I had been told by my cab driver on my way over that, “The stage is the star of that show.” He said it kind of dismissively, as though the performers were lacking. The truth is, the stage is the star of that show. The 80,000 pound, 50 foot-long platform is a triumph of imagination and engineering and deserves star status. If it had a door, I’d put a big star on it.
This thing is so technologically innovative, versatile and OMG mind-blowing, there’s no way any performer could compete. The best one could do is hang on for dear life and let it do its thing, whether it be rotating wildly to create a ship lost at sea, tilting past 90 degrees to suggest the side of a mountain wall or sprouting rods so that acrobats can dangle, swing and in one breathtaking stunt, slide over 60 feet into the abyss/pit.
The epic story is about a pair of twins, a boy and girl, who get separated from each other when they’re kids, go through a lot of adventures and adversity and then end up happily reunited at the end. There were some amazing Cirque-esque acrobatic acts woven into the tale but the real pleasure was just basking in the professionalism and the stagecraft.

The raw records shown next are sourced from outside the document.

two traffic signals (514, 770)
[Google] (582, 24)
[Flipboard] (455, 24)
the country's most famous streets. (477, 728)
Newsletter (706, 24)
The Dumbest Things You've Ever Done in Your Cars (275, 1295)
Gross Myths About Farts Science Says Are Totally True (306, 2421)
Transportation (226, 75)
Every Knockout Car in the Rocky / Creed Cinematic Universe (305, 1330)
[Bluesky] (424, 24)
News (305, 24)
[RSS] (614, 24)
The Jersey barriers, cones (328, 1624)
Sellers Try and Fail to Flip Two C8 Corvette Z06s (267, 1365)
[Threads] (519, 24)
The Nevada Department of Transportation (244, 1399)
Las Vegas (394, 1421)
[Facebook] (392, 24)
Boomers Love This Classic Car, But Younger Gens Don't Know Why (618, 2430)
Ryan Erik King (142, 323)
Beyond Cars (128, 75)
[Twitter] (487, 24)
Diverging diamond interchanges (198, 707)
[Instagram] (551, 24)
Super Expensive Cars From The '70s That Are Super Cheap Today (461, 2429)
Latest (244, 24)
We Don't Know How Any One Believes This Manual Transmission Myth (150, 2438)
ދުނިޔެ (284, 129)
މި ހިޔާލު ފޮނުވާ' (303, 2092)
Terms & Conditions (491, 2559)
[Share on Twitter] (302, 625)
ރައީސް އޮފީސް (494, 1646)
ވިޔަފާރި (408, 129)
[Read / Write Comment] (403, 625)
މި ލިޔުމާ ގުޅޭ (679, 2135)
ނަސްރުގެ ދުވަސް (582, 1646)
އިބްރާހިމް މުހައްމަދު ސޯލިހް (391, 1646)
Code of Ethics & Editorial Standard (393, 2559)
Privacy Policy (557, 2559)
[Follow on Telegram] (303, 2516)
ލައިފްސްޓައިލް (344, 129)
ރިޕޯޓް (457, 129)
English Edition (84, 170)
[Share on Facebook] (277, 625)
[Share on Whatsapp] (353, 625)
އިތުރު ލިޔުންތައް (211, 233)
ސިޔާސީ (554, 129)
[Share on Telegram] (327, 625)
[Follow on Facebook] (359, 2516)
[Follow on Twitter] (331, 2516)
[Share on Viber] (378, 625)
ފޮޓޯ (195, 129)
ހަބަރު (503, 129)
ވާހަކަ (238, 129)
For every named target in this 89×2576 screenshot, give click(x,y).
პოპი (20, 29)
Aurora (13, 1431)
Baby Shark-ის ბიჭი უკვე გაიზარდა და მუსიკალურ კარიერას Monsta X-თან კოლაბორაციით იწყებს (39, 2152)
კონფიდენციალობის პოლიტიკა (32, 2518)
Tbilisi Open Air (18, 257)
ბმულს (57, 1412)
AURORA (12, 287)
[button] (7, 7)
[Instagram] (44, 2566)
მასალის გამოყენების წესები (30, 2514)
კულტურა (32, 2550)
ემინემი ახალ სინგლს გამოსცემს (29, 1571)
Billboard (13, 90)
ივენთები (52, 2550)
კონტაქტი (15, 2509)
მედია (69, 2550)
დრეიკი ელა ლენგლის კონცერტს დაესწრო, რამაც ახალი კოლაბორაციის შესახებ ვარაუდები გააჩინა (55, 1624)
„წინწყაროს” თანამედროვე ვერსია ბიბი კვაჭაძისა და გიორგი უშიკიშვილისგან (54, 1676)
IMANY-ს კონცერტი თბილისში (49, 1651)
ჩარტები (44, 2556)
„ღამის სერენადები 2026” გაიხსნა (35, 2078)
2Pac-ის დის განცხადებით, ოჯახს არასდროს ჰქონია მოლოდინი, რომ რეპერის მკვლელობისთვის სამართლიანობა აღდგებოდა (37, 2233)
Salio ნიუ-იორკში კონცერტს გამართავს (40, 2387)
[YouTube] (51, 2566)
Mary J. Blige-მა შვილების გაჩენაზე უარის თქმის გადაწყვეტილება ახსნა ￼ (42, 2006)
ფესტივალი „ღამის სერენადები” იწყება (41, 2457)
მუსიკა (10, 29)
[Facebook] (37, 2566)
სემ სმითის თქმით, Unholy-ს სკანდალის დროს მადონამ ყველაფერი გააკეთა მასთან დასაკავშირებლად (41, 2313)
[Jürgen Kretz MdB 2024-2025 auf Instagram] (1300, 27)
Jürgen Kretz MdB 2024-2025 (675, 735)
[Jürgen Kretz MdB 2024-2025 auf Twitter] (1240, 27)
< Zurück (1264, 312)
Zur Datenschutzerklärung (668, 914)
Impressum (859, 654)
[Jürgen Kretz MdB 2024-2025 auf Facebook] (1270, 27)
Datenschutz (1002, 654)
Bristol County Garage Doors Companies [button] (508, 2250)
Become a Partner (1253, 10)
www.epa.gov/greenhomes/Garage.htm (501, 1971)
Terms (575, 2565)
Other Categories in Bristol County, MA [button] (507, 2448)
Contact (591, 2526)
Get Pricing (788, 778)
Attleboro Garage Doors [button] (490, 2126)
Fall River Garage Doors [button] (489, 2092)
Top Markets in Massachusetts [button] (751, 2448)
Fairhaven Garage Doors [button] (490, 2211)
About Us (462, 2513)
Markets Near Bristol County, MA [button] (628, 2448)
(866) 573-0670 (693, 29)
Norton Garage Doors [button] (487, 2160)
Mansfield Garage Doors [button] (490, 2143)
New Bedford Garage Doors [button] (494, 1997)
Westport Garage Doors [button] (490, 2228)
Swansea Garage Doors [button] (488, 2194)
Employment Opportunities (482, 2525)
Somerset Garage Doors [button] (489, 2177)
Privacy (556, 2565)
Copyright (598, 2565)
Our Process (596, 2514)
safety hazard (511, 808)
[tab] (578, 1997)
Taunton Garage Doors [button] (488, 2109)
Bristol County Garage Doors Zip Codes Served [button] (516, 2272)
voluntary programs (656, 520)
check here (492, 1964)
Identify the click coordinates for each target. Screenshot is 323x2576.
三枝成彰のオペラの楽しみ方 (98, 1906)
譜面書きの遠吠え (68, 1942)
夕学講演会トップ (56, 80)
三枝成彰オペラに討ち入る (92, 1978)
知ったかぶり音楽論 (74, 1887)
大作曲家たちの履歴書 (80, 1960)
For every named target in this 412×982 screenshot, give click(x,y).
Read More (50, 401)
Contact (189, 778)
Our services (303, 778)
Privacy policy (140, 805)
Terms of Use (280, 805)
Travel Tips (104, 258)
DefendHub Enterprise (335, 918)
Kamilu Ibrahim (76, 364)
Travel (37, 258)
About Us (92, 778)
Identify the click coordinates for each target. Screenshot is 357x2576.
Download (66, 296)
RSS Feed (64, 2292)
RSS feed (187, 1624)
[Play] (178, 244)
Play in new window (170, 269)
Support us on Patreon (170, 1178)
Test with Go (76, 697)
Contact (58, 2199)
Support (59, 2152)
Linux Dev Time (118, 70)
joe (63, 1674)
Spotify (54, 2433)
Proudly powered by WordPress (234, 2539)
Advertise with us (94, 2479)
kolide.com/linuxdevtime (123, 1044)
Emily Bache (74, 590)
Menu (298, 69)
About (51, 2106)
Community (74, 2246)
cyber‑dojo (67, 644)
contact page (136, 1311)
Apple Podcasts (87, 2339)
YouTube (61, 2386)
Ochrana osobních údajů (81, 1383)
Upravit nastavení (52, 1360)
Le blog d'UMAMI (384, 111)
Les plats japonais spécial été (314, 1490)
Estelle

From the moment I walked into the massive auditorium, with its atmospheric web of catwalks and cages, I felt like I was in another world. Then once the show started, I just let the spectacle -- violent and frightening, one moment, subtle and tender, the next -- wash over me. I haven’t said “Wow,” out loud like that so much since I saw the pictures of Jessica Simpson in her mom jeans. If you get a chance to experience it, you’ll say “Wow,” too.